Повседневность представляет, таким образом, любопытную смесь эйфории от комфорта и пассивности и «мрачного наслаждения» от сознания возможности жертв, приносимых судьбе. Все это составляет специфическую ментальность или, скорее, «сентиментальность». Общество потребления хочет быть, как Иерусалим, охваченным в кольцо, богатым и находящимся под угрозой, в этом его идеология.[4]

Часть первая

БАЛАНС ИЗОБИЛИЯ

Разговор о потреблении и изобилии всегда предполагает некие цифры, которые можно воскрешать в памяти и иногда интерпретировать по-своему. Мы приведем здесь некоторое число статистических данных в несистематизированном порядке — ибо если в них можно будет проследить некоторые общие тенденции, то все время придется жалеть об отсутствии теории потребления, которая смогла бы объяснить логический смысл количественных данных. Здесь исследуются не коэффициенты размеров потребления или его устойчивости, а именно эпистемологический разрыв, который заставляет переходить от определения потребления в терминах калорийного, энергетического баланса, в терминах структур расходов и семейных бюджетов — определения успокаивающего, позволяющего рационализировать потребление как производную функцию от производительности и вывести легкие идеологические заключения о номинальной ценности цифр — к определению его в рамках социальной структуры, в рамках подсчета знаков и различий, где «потребление» материальных благ означает некое отношение к группе, отношение к культуре, где позитивность цифр может быть целиком амбивалентной, где, короче, потребление обретает свой смысл только в структурном отношении ко всем другим видам общественного поведения. Мы поэтому честно говорим, что цифровые отношения никогда не имеют смысла. Но нужно их знать.

Подъем уровня жизни

С 1950 по 1967 г. средний уровень жизни французов, измеряемый в плане индивидуального потребления, больше чем удвоился в реальном выражении. Этот подъем жизненного уровня сопровождался изменением структуры расходов: расходы на продовольствие снижайся, но на мясо и фрукты растут чуть меньше, чем потребление в целом. Недомашние продовольственные расходы (рестораны, столовые) возрастают с 1964 г. в два раза быстрее, чем домашнее продовольственное потребление.
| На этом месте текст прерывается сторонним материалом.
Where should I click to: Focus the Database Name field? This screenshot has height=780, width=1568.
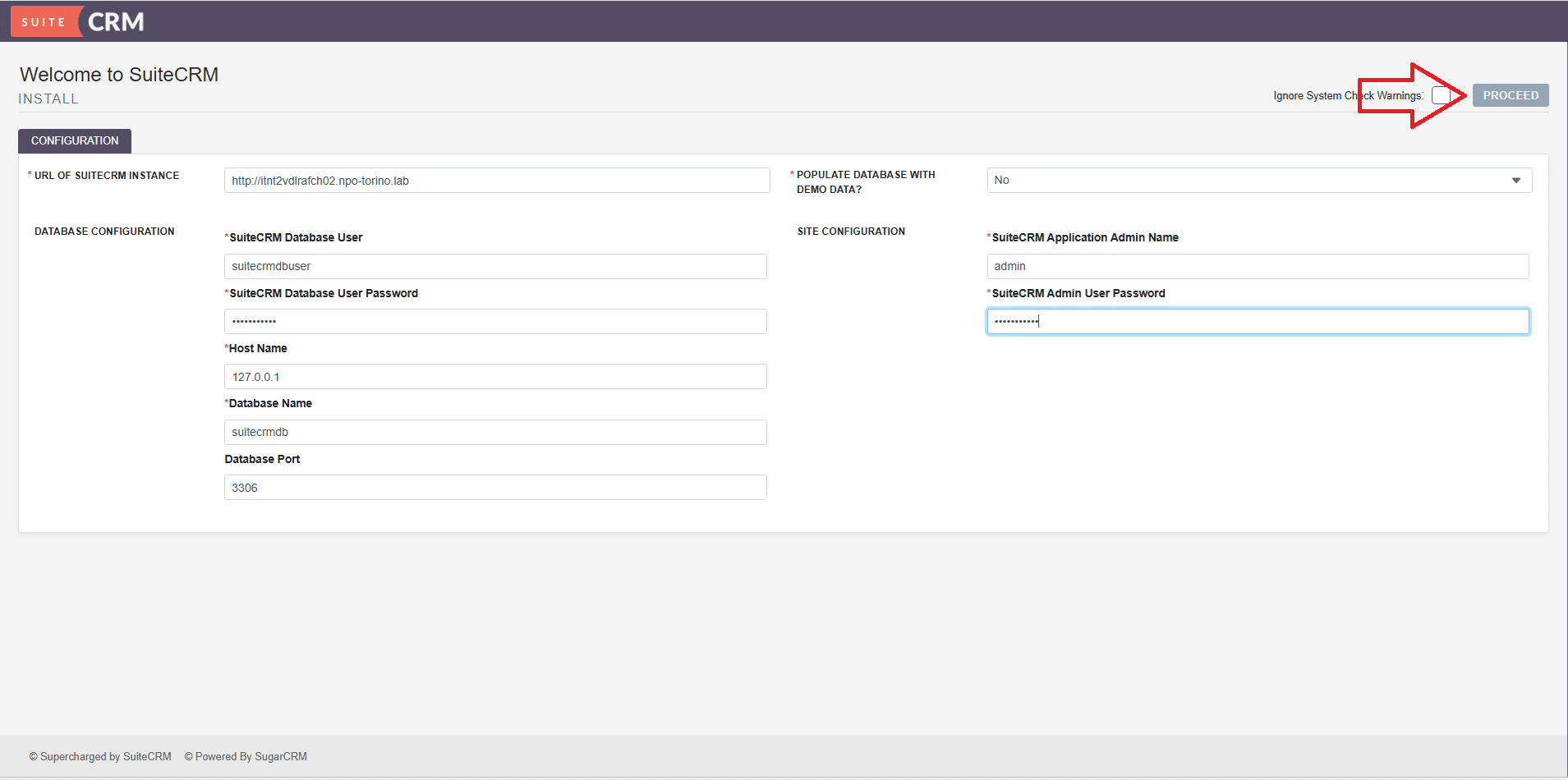tap(494, 432)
Расходы на гигиену и медицинское обслуживание выросли от 6 % бюджета домашнего хозяйства до 11 % в 1965 г., расходы на транспорт и коммуникации — от 6 до 9 % (но эти последние, вероятно, частично являются результатом новых условий жилья и труда).
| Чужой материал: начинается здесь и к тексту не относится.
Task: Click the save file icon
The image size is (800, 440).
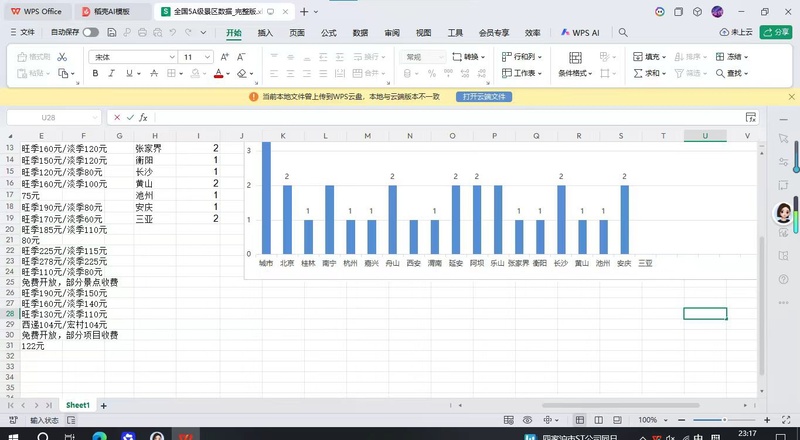Action: click(112, 32)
Основная потребность — жилье — остается весьма неудовлетворенной: приходящаяся на жилище часть бюджета снизилась с 1950 г. Увеличение квартирной платы в три раза более высокое, чем увеличение совокупных цен между 1950 и 1965 гг., сдерживало спрос, не ведя к существенному увеличению предложения. Количество людей в основном осталось равным 1, и норма перенаселения снизилась только с 26 до 24 %. Компенсация произошла за счет издержек на оборудование жилья (снижение цен на эти товары). Процент жилищ, обеспеченных большим оборудованием (кухня + туалет + ванна или душ), вырос с 9 % в 1954 г. до 21 % в 1962 г. Процент хозяйств, оборудованных холодильником, стиральной машиной или телевизором, вырос в период между 1954 и 1966 гг. соответственно с 8 до 64 %, с 8 до 44 % и с 1 до 52 % (Эдмон Лисль. «Монд», сентябрь 1968 г.).